Foreign Minister Khalid al-Attiyah made the comments in a wide-ranging interview with The Associated Press that also touched on allegations of Doha’s links to Islamic militant groups.Al-Attiyah spoke from a skyscraper office overlooking the rapidly developing Qatari capital, Doha, a day after U.S. Secretary of State John Kerry met with the six-member (Persian) Gulf Cooperation Council in Qatar.
The Persian Gulf states have welcomed the deal.
Al-Attiyah said a “firm agreement between the major players and Iran” was the best way to resolve the nuclear issue. And he suggested there was now scope to work with Iran on other topics too.

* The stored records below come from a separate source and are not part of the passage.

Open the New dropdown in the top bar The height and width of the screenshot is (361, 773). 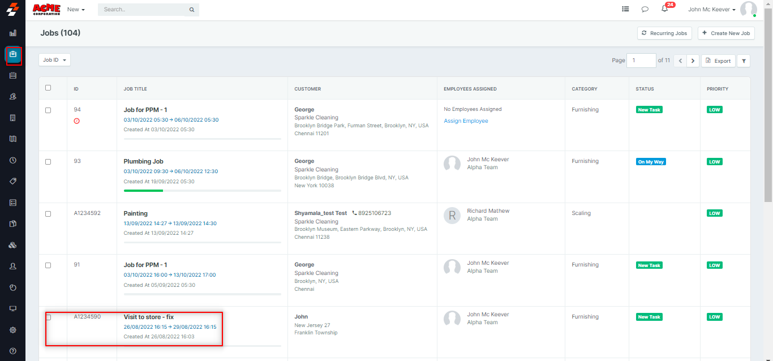76,10
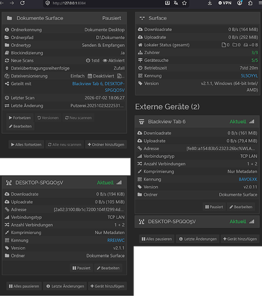Collapse the Surface local device panel header
The image size is (262, 300).
[x=197, y=18]
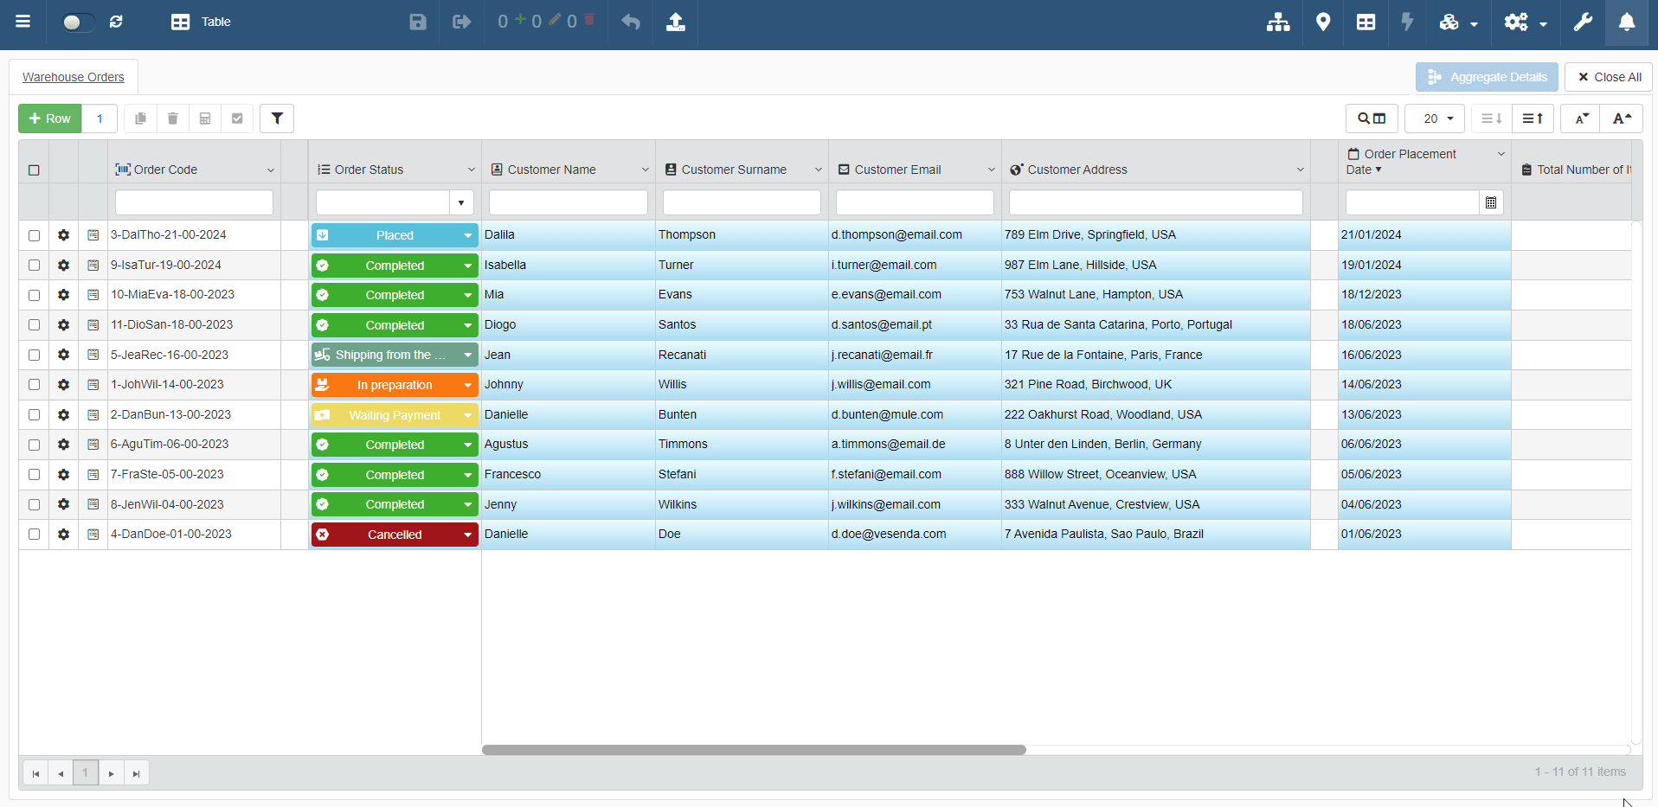Open the map location pin icon
The image size is (1658, 807).
pyautogui.click(x=1322, y=22)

“We should have a serious dialogue with our neighbor, the Iranians, and ... lay down our concerns from both sides, and solve them together. Iran is our neighbor in the region,” he said.

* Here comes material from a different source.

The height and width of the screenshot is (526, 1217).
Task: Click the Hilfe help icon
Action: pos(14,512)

Qatar is an important U.S. ally in the Persian Gulf, hosting American bombers, support aircraft and the forward headquarters for U.S. Central Command at its vast al-Udeid air base.
It also splits control of a vast underwater natural gas field with Iran, a fellow OPEC member. It has long positioned itself as a venue for mediating thorny regional conflicts, and it last week hosted a visit from Iranian Foreign Minister Mohammad Javad Zarif, who has made outreach to his Arab neighbors a priority.
Al-Attiyah cautioned that there are still major areas of disagreement.
More work must be done to build confidence on both sides, including on the issue of “interfering in other countries’ internal affairs,” he said.
“We are all in the GCC working toward a good neighborhood. We want also Iran to take this approach as well, and only then we can have a fruitful dialogue,” al-Attiyah said.
One major area of disagreement remains Iran’s support for embattled Syrian President Bashar Assad, who remains in power after more than four years of civil war that has left at least 250,000 Syrians dead, according to UN figures.
“We wish that Iran looked at Syria through the (eyes of the) Syrian people and not through the brutal regime,” al-Attiyah said.
Qatar, like other Persian Gulf states, supports the mostly Sunni rebel movement fighting to topple Assad.
It denies backing extremist groups, including the Islamic State group, and the al-Qaeda-linked Nusra Front fighting Assad’s forces in Syria.
Nonetheless, Qatar has helped secure the release of hostages held by Syrian rebels, including a group of Greek Orthodox nuns and American journalist Peter Theo Curtis held by the Nusra Front last year.
In the interview with the AP, al-Attiyah said those negotiations happened with the help of intermediaries in Syria. He denied that his country was in direct contact with the al-Qaeda-linked group, and expressed hope that the Nusra Front will drop its ties to al-Qaeda.
“All these rumors against Qatar defending the extremists or supporting the extremists in Syria (have) no truth,” al-Attiyah said.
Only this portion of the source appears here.